The system of underground caves in the Demänovská Valley is world-famous from a scientific point of view. "It is the system of tens of underground rivers, riverbeds and cave's biotopes directly connected to these waters," which is endangered by the unbearable construction of hotels and cottages in the higher parts of the valley, Pavel Herich told FairPlanet. 

Herich is the head of the For the Valley association and, along with other members and activists, started a petition that called for construction cessation and traffic regulation in the Demänovská Valley in the middle of November 2020. The petition had raised over 113 000 signatures in a country with a population of 5.4 million, and as such is considered to be a highly successful initiative.  

A BRIEF HISTORY OF THE VALLEY  

The first serious interest in the location dates back to the beginning of the 18th century, when early scientific findings concerning it were published. "One of the oldest cave maps in Europe comes from here. We have the biggest cave system in the whole Carpathian Mountains, from Romania, through Hungary, Ukraine and Slovakia," said Herich. 

In 1929, a section of the Demänovská Valley was proclaimed as the Demänovská Valley National Nature Reserve, and as such included in the so-called fifth and the highest degree of protection. Later, in 1978, the Demänovská Valley became part of a newly established Low Tatra National Park.
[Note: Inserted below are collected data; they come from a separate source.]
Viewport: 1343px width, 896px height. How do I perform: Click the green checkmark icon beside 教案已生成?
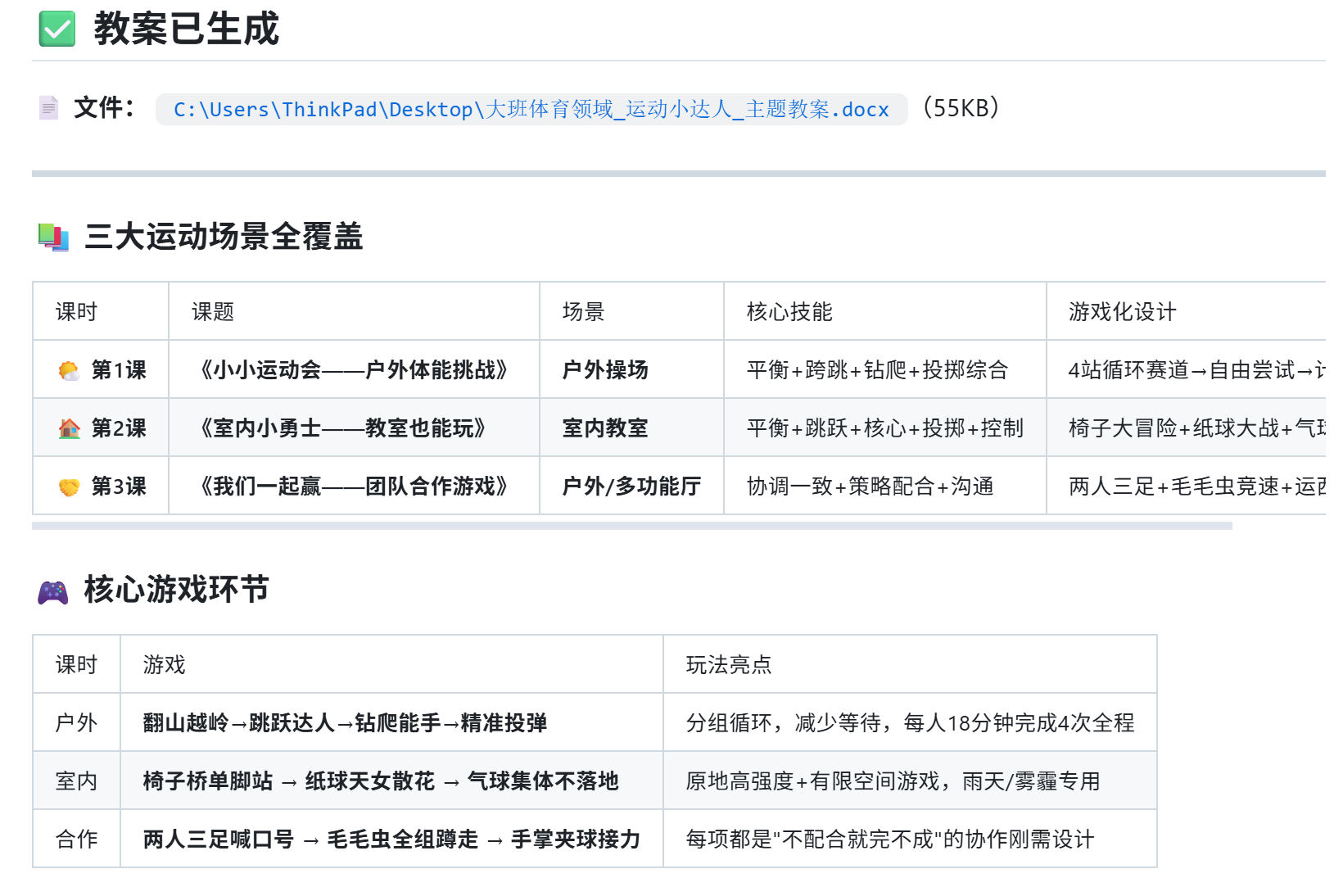(57, 29)
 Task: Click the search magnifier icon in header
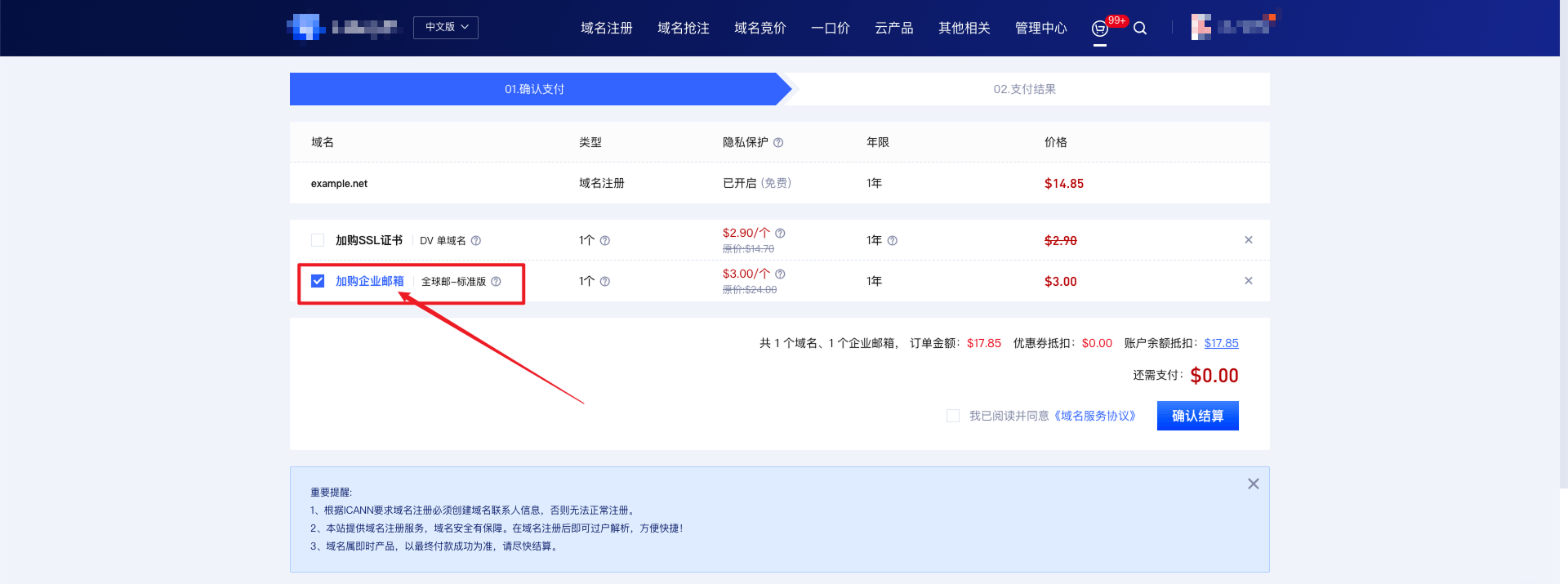pos(1140,29)
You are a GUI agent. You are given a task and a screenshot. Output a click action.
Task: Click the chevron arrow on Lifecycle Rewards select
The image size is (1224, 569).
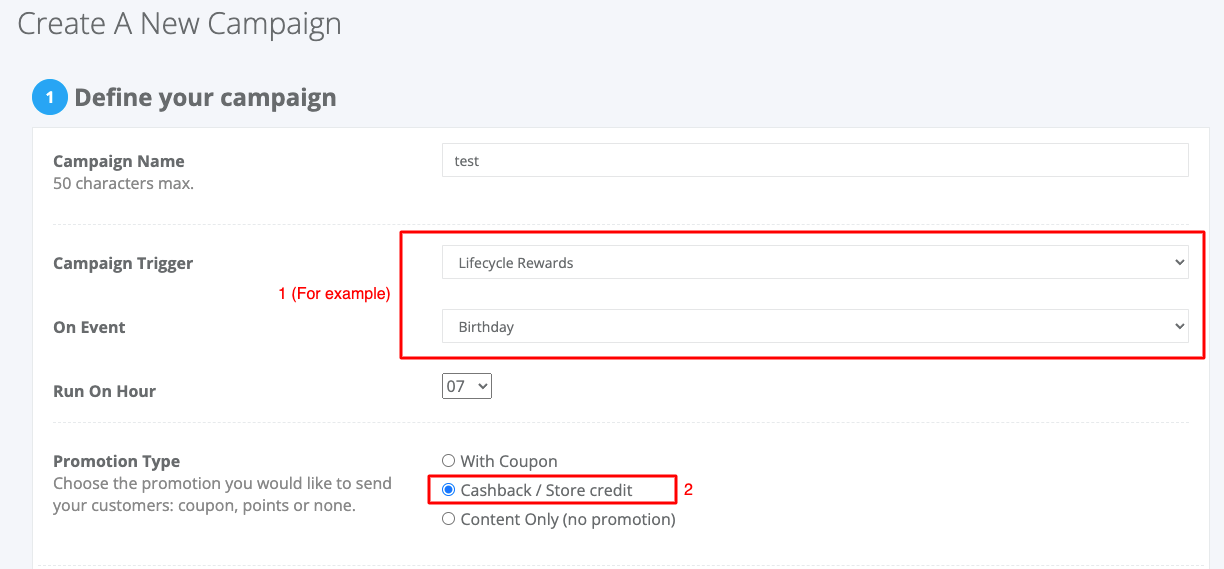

The Valley became more popular, which led to increased investments in building infrastructure for winter sports and accommodations. 

In 2005, the authority over construction projects in the Valley was handed over to municipalities, which in the case of the Demänovska Valley meant that five members of the municipal council and one mayor were in charge of the decision-making processes of the natural heritage of all the people in the area.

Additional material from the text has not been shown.